Fashion

This "Wanna Be White" Campaign is Troubling

by Erin Mayer

Unfortunately, the beauty industry's main goal is to keep us dissatisfied with how we look so that we keep buying products to "improve" ourselves. Korean cosmetics brand ElishaCoy's "Wanna Be White" campaign just takes this concept too far.

Skin whitening is not new or particularly rare. In January I reported on Nigerian pop-singer Dencia's Whitenicious, a line of skin whitening cosmetics that sold out in two days. There are, in fact, safe and healthy ways to lighten your skin in the event of acne or other scars, but this is a whole different ballgame. Plus now, it seems, the skin whitening craze is hitting closer to home — New York City, in fact. The ElishaCoy "Wanna Be White" ad, which is for a product called "Always Nuddy CC Cream," is currently being displayed at the New Koreatown Plaza in Flushing, Queens.

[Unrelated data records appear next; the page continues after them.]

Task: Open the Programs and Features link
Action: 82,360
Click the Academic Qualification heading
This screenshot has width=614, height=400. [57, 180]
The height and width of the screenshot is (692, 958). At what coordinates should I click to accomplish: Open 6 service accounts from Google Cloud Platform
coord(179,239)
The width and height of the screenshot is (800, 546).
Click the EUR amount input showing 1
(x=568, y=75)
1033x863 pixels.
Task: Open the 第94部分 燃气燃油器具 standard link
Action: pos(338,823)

The ad features a lovely Korean woman gazing out at the viewer all doe-eyed with the phrase "Do you wanna be white?" emblazoned across the top. Yup, it's that subtle. As Hannah Ongley from Jezebel points out, this ad is a huge no-no and isn't likely to win the brand many favors here in the United States:

Maybe the advertising team forgot that this ad was scheduled to run in America where minorities are hyper-aware of race, colorism (even if they don’t know that word specifically, they know how it feels to be discriminated based upon skin color) and kind of like being their own ethnicity. Or maybe Elisha Coy's international marketing team hoped that consumers would care more about aspirational pale skin tones than a message implicitly telling them that their natural skin color just isn't enough?

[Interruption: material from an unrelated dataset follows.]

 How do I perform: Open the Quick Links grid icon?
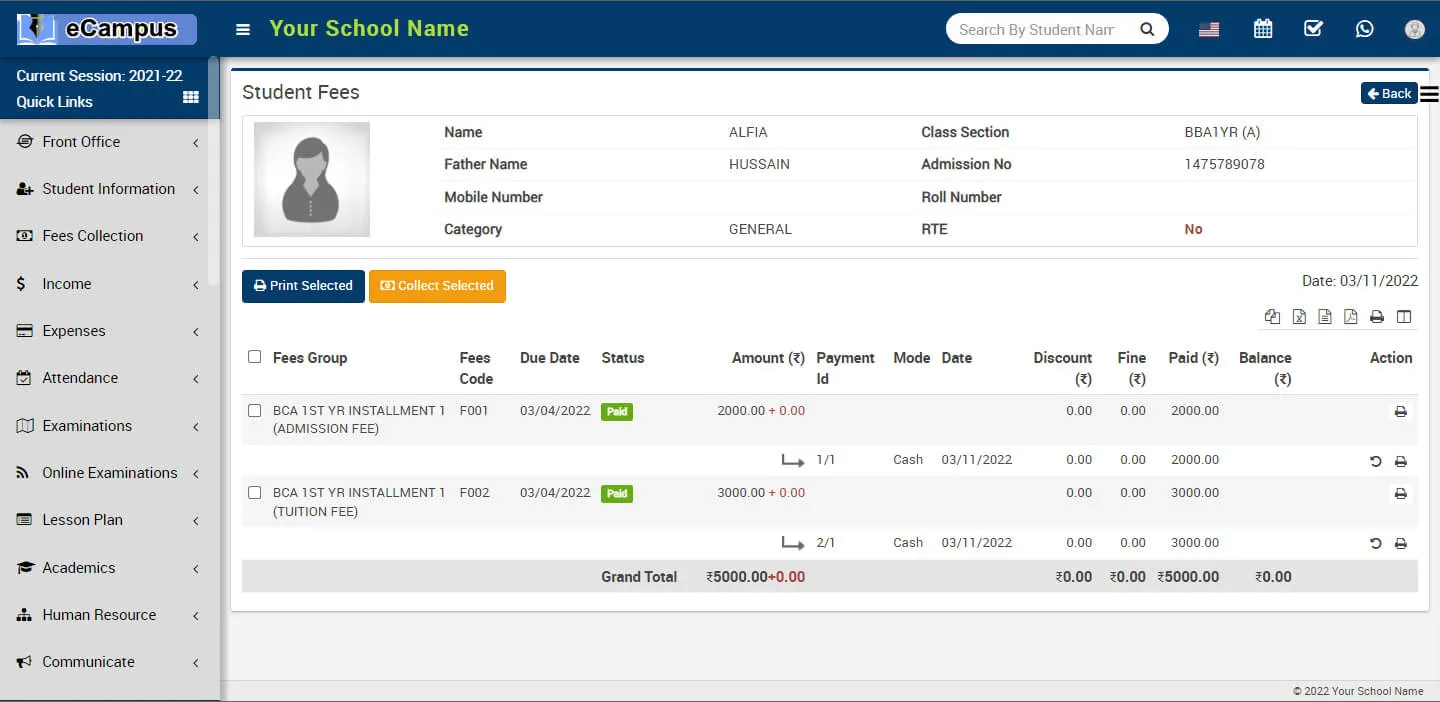[x=191, y=98]
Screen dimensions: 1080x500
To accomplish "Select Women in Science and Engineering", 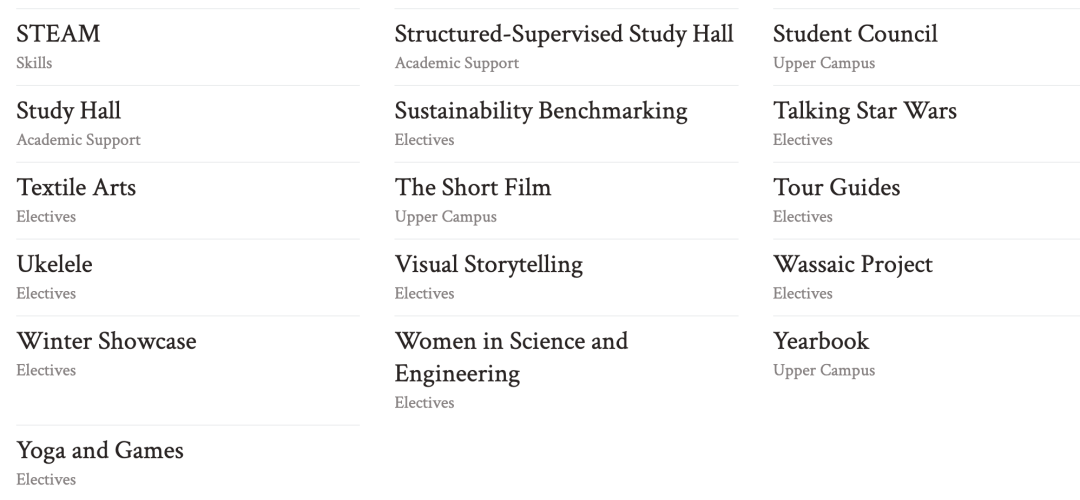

The objective of the "Wanna Be White" message is painfully clear: your Korean skin is not good enough, here's a product to help you adhere to Western beauty ideals which are obviously better. The sentiment is only reinforced by the blunt nature of the ad copy, which doesn't even bother to sugarcoat or disguise the message. This type of advertising is painfully manipulative and cruel.

Korean website Noonchi puts it best:

[W]e all know that Koreans have long prized pale skin, but seeing that fixation exploited by ad copy feels not only manipulative, but actually insidious. In some ways, then, ElishaCoy has in fact created a perfect advertisement—it sells an impossible dream while also making its potential consumers feel worse about themselves.